« L’incertitude sur la Grèce pèse sur la liquidité du marché du crédit »
L’Agefi: Pourquoi avez-vous réduit votre exposition au crédit de surpondérer à neutre entre mai et juin ?
Julien Daire : Notre changement de positionnement n’est pas lié aux fondamentaux intrinsèques du marché du crédit qui restent bons, mais plutôt à des facteurs exogènes qui en perturbent aujourd’hui la lecture et nous poussent à adopter une position plus défensive. Tout d’abord, en Europe, les dissonances politiques persistantes sur le futur de la dette grecque, et surtout l’implication ou non des détenteurs obligataires, pèsent de plus en plus sur l’appétit pour le risque des investisseurs. Par ailleurs, les publications macro-économiques décevantes aux Etats-Unis ajoutent encore un peu plus d’incertitude. Ces deux facteurs combinés n’incitent pas aujourd’hui à acheter et reprendre du risque, ce qui pèse fortement sur la liquidité et rend le marché du crédit illisible et instable.
Quelle est votre stratégie sur la classe d’actifs ?

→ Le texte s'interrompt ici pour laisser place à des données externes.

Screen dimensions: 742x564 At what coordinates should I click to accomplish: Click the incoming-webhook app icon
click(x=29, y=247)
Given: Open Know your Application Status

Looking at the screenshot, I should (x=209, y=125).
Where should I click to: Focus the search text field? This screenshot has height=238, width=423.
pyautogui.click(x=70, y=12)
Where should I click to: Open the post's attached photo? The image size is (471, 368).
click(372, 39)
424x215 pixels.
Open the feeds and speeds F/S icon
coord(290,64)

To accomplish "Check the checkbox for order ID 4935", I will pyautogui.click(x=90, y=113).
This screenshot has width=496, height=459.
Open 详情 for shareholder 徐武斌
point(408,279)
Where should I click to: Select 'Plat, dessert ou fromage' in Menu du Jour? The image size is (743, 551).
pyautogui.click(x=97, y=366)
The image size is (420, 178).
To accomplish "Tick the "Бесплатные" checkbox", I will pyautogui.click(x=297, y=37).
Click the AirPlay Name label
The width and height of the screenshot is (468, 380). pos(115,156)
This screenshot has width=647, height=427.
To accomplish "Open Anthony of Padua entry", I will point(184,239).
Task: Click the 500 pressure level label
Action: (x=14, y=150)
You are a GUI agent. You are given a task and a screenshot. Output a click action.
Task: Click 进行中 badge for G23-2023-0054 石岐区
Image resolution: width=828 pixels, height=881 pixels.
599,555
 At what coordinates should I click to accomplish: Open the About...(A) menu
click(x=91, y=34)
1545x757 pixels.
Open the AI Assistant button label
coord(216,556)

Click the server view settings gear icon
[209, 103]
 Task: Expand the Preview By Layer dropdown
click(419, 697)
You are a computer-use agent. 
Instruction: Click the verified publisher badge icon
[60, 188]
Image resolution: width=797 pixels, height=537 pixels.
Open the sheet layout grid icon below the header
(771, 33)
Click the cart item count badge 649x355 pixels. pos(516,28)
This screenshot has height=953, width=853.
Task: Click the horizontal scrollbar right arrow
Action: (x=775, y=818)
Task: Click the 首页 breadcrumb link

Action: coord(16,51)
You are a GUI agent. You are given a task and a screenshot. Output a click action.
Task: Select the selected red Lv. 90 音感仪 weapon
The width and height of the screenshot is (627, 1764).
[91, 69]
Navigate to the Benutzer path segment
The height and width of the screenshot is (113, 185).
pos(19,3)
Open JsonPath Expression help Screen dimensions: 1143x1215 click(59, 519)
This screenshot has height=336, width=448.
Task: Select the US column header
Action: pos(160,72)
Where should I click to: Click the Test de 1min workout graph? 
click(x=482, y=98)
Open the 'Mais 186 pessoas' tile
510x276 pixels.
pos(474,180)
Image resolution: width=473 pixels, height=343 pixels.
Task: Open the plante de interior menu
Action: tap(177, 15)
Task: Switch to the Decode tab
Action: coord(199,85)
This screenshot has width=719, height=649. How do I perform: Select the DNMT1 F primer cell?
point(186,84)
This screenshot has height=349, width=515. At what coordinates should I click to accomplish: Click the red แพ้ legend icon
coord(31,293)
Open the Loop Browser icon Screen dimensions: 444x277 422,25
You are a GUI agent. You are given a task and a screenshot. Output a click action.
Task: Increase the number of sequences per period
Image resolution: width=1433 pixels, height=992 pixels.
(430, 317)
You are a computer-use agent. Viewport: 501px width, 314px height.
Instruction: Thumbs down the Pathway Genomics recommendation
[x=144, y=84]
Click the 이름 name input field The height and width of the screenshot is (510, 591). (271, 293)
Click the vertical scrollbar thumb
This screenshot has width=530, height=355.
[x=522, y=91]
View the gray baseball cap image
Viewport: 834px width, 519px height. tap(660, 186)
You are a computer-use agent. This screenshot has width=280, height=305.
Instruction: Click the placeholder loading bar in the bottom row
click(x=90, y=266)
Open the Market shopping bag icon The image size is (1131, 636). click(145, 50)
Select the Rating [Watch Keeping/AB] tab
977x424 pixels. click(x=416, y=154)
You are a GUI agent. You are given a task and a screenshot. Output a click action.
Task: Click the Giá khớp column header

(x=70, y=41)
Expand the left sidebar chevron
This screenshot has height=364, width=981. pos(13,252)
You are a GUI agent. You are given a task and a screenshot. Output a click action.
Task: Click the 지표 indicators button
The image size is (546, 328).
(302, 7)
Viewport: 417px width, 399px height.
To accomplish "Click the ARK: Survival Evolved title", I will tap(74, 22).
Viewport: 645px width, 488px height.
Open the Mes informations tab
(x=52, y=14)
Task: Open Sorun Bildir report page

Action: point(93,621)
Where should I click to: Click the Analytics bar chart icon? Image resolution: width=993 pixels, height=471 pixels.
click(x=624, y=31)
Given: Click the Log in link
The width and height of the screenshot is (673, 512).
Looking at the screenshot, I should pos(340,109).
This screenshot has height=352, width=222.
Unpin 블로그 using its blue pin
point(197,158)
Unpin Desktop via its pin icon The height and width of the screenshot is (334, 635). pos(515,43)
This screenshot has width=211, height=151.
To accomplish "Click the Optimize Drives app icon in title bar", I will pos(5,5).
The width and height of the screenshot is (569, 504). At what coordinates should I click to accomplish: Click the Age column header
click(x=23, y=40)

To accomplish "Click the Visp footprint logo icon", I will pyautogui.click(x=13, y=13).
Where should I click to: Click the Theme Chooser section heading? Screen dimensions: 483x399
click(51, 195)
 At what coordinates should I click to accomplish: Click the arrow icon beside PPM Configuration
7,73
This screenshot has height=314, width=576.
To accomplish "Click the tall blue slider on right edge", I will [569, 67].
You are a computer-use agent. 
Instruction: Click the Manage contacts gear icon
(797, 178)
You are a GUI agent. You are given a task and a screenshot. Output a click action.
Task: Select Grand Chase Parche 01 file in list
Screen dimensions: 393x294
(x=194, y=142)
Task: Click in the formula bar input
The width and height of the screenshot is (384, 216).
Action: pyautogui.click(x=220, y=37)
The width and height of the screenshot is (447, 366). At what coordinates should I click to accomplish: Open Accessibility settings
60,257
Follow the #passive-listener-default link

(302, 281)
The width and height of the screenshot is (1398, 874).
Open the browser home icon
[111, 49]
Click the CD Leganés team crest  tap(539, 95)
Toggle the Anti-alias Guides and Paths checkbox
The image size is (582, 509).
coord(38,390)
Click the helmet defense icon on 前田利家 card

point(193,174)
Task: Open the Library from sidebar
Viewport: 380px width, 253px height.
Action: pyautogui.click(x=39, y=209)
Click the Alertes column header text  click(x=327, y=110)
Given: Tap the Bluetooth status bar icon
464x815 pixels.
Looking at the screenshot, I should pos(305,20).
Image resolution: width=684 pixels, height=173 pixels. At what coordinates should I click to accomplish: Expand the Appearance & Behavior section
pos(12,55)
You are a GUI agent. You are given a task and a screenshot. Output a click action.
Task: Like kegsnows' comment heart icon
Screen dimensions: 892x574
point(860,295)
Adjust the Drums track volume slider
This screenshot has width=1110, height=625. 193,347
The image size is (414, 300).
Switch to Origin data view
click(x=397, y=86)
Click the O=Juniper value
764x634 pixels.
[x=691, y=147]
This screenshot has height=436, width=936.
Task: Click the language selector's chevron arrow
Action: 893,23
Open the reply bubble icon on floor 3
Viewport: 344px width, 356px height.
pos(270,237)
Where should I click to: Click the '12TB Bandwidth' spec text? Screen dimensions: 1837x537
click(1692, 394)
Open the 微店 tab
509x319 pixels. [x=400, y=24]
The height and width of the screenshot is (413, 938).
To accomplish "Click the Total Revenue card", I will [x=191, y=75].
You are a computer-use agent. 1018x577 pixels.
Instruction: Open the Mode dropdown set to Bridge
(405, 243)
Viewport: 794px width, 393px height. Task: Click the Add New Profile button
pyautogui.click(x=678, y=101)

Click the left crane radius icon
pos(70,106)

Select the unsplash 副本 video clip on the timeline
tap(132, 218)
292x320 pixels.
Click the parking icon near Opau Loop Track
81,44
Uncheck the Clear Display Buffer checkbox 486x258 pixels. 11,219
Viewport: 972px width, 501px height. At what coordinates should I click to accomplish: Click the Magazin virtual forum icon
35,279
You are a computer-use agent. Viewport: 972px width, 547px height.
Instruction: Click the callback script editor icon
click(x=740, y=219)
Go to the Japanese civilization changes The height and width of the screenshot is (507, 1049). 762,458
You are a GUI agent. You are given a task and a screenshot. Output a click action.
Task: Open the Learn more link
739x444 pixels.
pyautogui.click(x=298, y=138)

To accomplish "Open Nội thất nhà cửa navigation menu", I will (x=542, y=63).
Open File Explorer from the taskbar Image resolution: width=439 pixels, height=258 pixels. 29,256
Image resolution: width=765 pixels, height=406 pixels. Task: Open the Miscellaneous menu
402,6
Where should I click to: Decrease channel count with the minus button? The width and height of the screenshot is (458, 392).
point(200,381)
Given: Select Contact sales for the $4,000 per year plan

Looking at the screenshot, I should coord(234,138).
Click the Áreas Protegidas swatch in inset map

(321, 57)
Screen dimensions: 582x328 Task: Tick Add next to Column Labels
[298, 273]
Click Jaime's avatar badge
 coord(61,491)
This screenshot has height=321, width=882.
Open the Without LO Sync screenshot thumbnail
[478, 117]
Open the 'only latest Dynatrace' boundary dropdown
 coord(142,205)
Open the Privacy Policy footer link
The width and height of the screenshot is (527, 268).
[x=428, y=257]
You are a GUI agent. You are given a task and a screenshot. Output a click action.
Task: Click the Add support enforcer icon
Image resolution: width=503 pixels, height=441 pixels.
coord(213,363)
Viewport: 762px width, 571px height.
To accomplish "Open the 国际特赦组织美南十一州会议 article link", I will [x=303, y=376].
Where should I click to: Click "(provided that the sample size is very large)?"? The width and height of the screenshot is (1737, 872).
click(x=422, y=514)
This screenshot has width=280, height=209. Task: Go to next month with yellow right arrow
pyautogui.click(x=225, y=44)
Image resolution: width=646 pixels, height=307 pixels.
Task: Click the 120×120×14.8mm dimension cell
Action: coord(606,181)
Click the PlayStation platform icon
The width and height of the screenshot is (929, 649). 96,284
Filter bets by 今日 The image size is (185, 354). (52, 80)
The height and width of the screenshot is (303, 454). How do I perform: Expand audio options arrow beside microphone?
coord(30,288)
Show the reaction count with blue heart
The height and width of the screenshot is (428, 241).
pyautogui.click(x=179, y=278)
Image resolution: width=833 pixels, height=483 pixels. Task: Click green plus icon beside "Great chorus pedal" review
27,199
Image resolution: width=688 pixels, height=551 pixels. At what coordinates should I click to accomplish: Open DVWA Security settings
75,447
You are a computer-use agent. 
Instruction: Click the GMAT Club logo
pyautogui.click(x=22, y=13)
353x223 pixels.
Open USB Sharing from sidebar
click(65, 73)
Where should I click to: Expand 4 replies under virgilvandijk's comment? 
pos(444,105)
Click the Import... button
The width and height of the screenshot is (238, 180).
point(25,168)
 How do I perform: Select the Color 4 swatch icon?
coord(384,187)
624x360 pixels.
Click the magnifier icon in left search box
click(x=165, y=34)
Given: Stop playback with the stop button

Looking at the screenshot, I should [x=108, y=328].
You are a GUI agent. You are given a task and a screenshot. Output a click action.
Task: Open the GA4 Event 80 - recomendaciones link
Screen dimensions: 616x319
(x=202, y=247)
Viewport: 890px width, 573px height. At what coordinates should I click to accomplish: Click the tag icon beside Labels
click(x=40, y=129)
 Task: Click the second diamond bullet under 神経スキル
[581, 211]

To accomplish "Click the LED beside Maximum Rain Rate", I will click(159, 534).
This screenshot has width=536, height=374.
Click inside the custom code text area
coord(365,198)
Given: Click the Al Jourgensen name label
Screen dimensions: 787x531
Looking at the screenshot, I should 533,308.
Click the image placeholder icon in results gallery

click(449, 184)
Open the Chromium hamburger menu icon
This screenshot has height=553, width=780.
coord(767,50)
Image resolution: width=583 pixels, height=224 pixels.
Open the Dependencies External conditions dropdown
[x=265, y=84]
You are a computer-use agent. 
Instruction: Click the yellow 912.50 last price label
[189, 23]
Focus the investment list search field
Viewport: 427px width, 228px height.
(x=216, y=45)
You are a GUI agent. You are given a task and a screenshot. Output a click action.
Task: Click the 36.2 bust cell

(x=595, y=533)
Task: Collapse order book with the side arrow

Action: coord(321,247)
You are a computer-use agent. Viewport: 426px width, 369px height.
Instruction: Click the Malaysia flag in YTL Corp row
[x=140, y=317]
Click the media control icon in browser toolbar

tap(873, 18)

Nous avons réduit notre duration crédit et resterons en attente tant que les incertitudes sur la Grèce ne seront pas levées. En revanche, notre opinion positive sur l’évolution des spreads à plus long terme n’est pas remise en cause car les fondamentaux des entreprises restent bons et les spreads historiquement élevés. Nous maintenons toujours notre préférence pour les financières (avec sélectivité) pour des raisons de valorisation, car nous pensons que même une contribution de celles-ci à une éventuelle restructuration de la dette grecque resterait gérable. Nous maintenons également notre surpondération sur le high yield européen pour le portage attractif au regard des taux de défauts anticipés.